Tuesday, May 10, 2011

Under a Rock

I'm going to be spending the morning with some elementary school students at Sheep Pasture as a substitute teacher. The group will be cycled through three stations, and I had my choice of birds (complicated), turtles (too hands on), and isopods. So not knowing anything about isopods that became my choice. Isopods, it turns out, are woodlice, pill bugs or sowbugs. Isopods are crustaceans that live on land. They have more legs than spiders, ten or eleven pairs. They lose water to the environment quickly since their shell is not as impervious as insects exoskeletons so they have to hide out in dark, wet places. They have lungs on their back legs and carry their eggs in a pouch called a marsupium. They grow like a lobster by shedding their shell, but unlike a lobster they moult in two stages-back half first followed a couple of days later by the front. That's it for the ordinary woodlouse, but not for the members of the  family Armadillidiidae. These are the real pillbugs and I hope you caught the armadillo in the name because,like the mammal, they  can curl up in a ball to protect themselves. According to wikipedia, kids down south keep pillbugs as pets. They live for about three years in a wet, limited light environment, have that funny roll up in a ball thing, eat debris, and don't spin a squeaky exercise wheel in the middle of the night. Wikipedia adds that folks with pet tarantulas also keep pill bugs since they find tarantula poop and "leftovers" delicious.

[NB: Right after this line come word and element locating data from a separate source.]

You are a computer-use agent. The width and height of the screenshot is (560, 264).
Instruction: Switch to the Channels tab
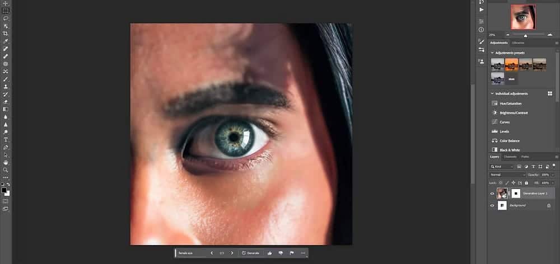(x=511, y=157)
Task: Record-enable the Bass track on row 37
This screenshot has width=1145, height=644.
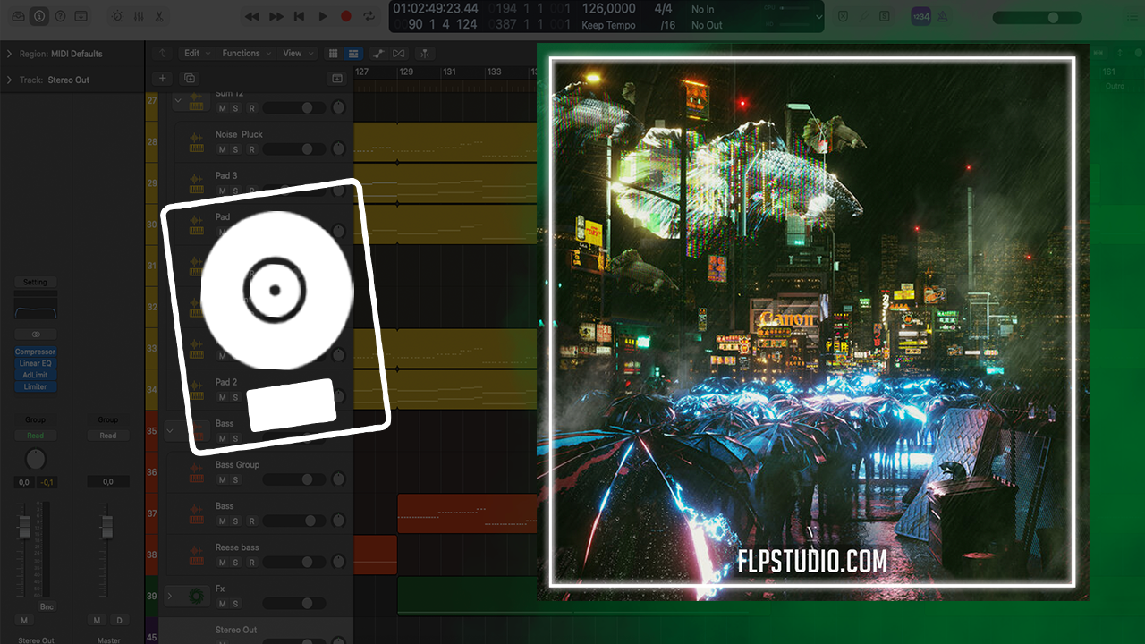Action: pos(251,521)
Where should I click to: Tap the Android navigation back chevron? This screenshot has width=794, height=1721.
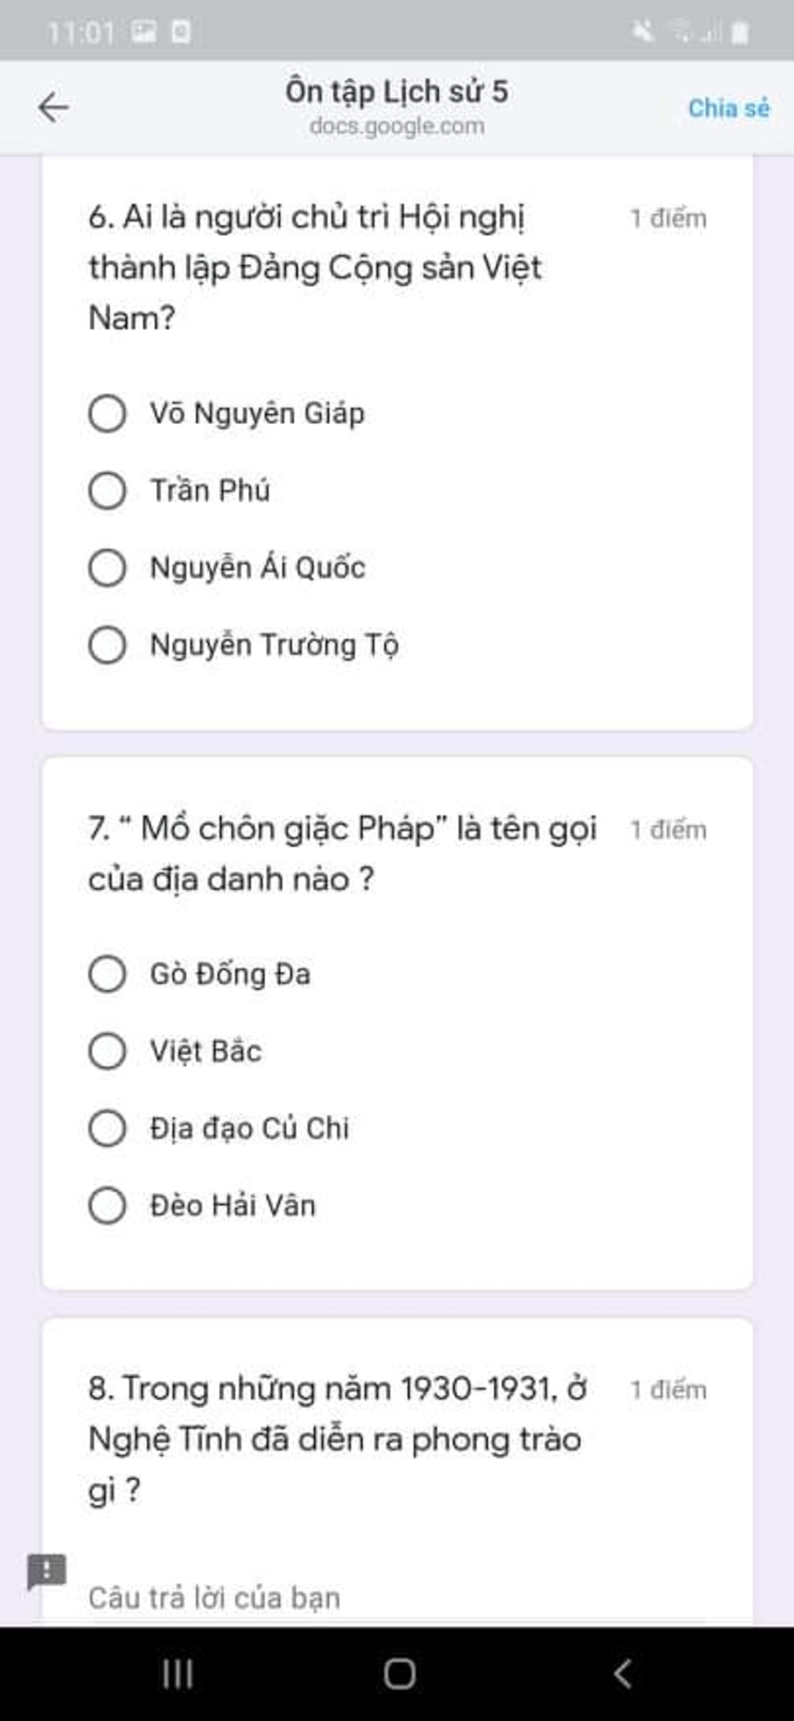[x=622, y=1674]
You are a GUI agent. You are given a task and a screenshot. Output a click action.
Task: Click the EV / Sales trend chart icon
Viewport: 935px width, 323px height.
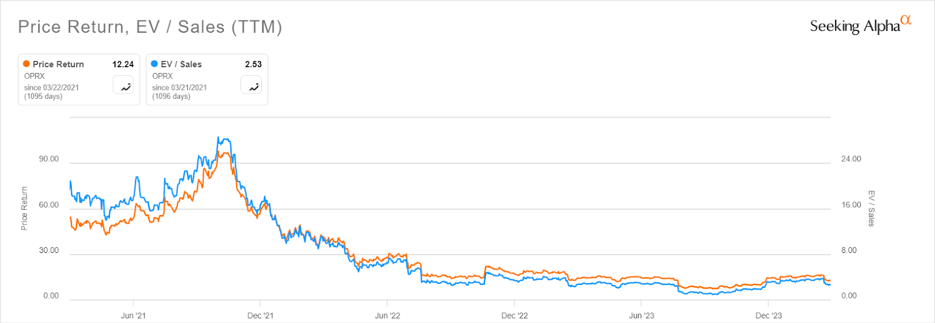pos(251,85)
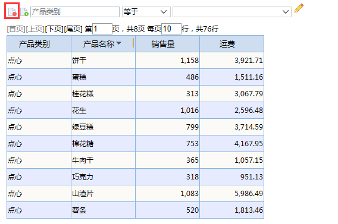Click the 产品名称 column header text

click(99, 44)
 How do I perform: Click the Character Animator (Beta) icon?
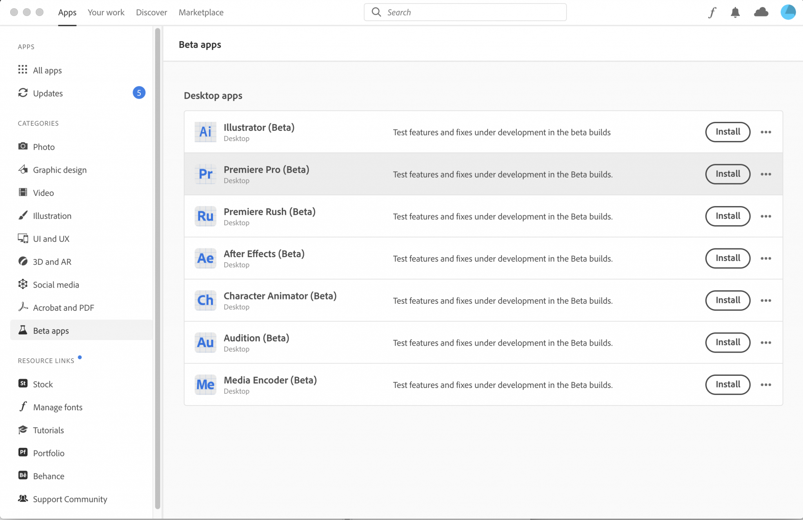click(205, 301)
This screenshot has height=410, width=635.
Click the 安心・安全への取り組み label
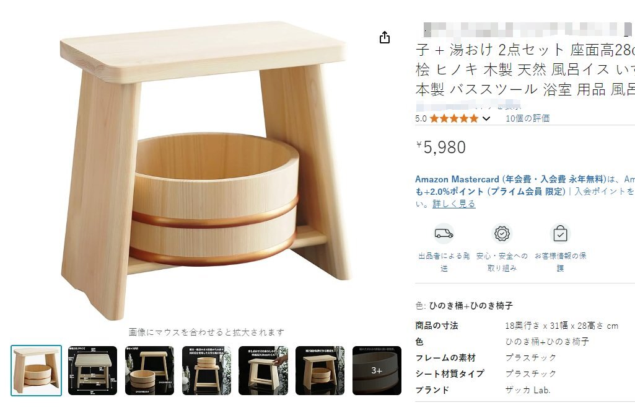502,262
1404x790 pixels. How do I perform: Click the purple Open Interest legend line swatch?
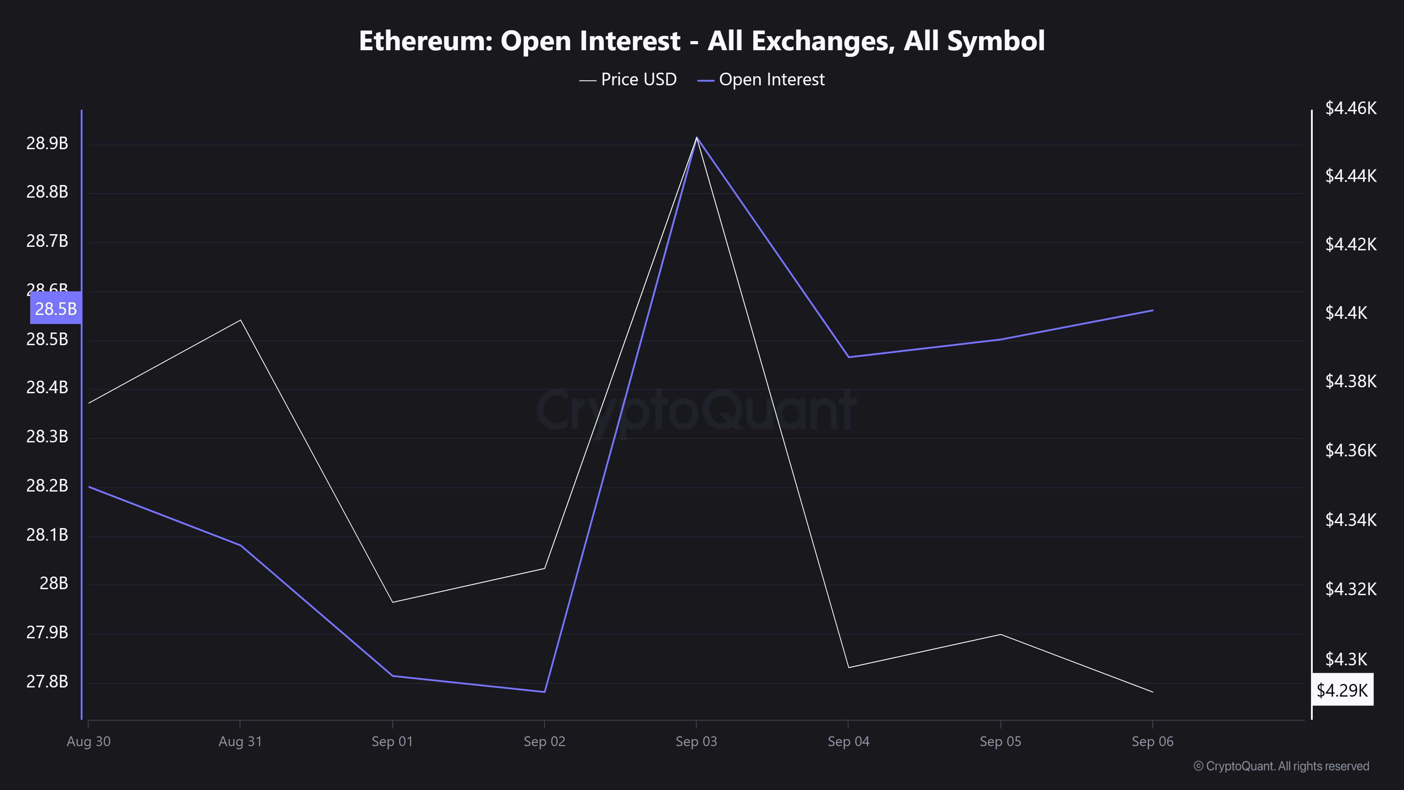point(705,81)
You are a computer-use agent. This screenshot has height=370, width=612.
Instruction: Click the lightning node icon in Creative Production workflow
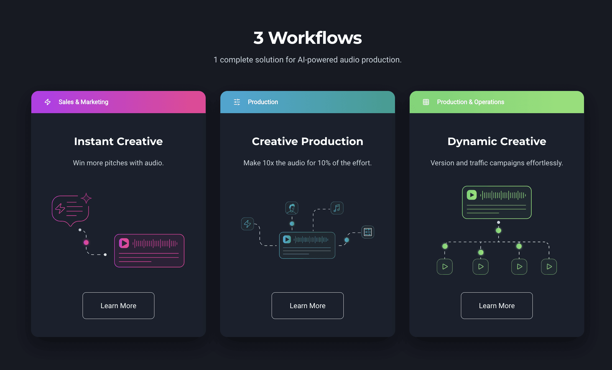pyautogui.click(x=247, y=224)
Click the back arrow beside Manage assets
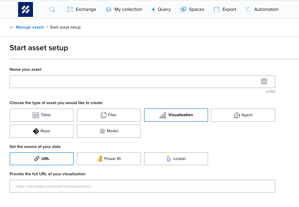 pos(12,27)
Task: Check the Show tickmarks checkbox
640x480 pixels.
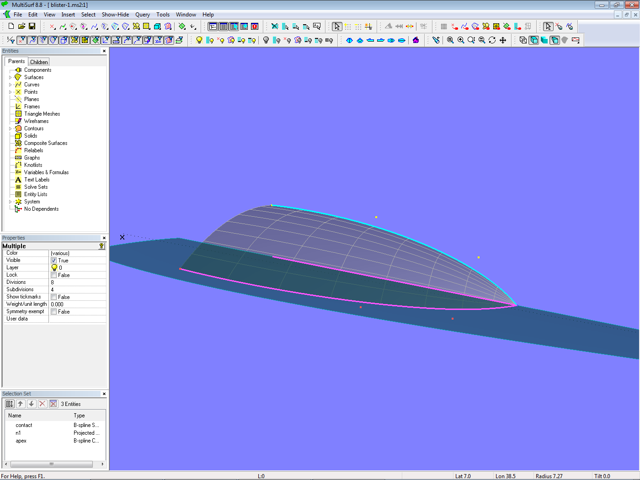Action: coord(54,297)
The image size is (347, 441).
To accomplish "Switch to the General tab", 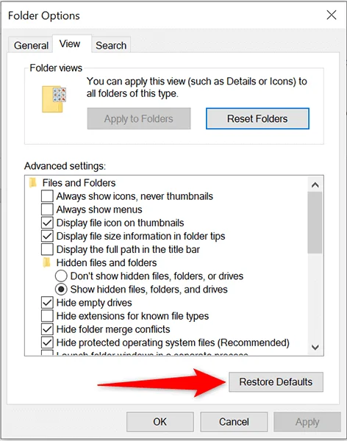I will coord(31,46).
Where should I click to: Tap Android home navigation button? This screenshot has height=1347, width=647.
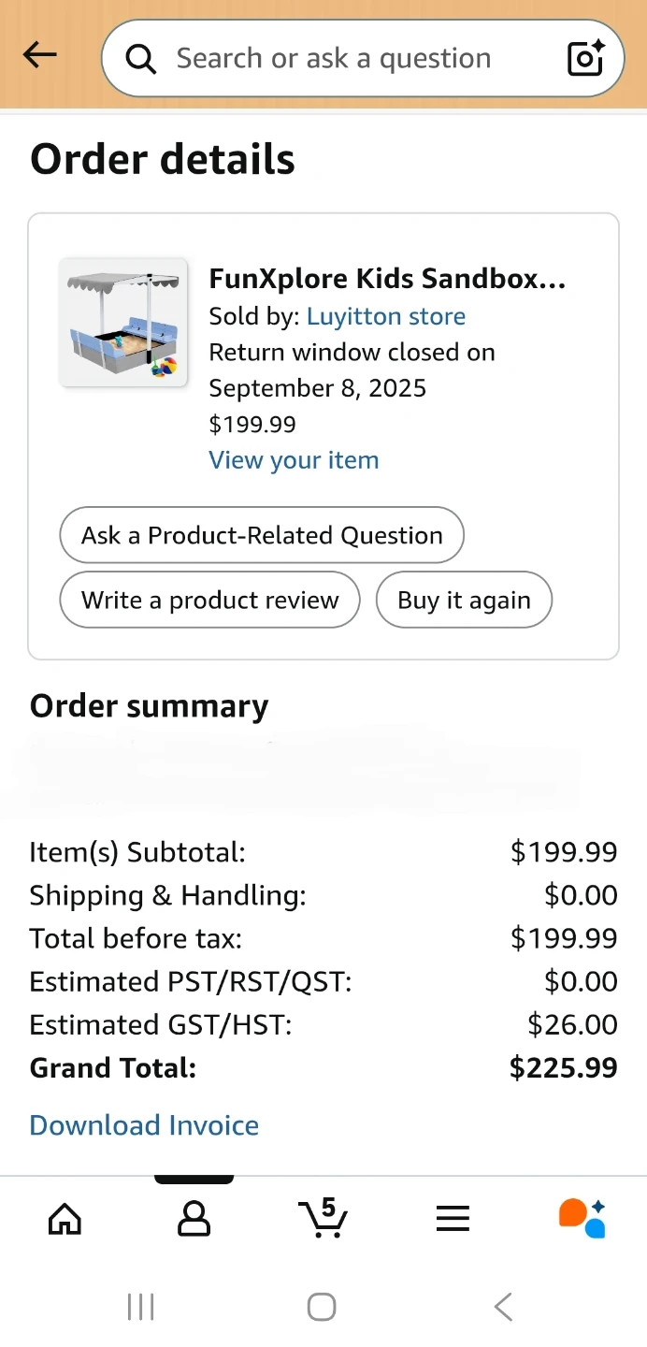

My job, apparently, is to fake a southern accent and convince kids to put the isopods in little bug boxes for observation.
Of course, what they didn't tell me is that under the same logs as the isopods are centipedes and millipedes. Millipedes eat the same kind of plant debris as the isopods, but their defense mechanism is to secrete a corrosive slime that can irritate the skin-some also shoot out hydrogen cyanide gas! Don't touch the millipedes, kids. The carnivorous Centipedes are worse with a poisonous bite that can be painful and cause the same kind of life-threatening reaction as peanut butter. The turtles and their salmonella were beginning to look better until I remembered how many logs I've turned over in my life without being bitten by a centipede. Note to self: check with nurse about epipens.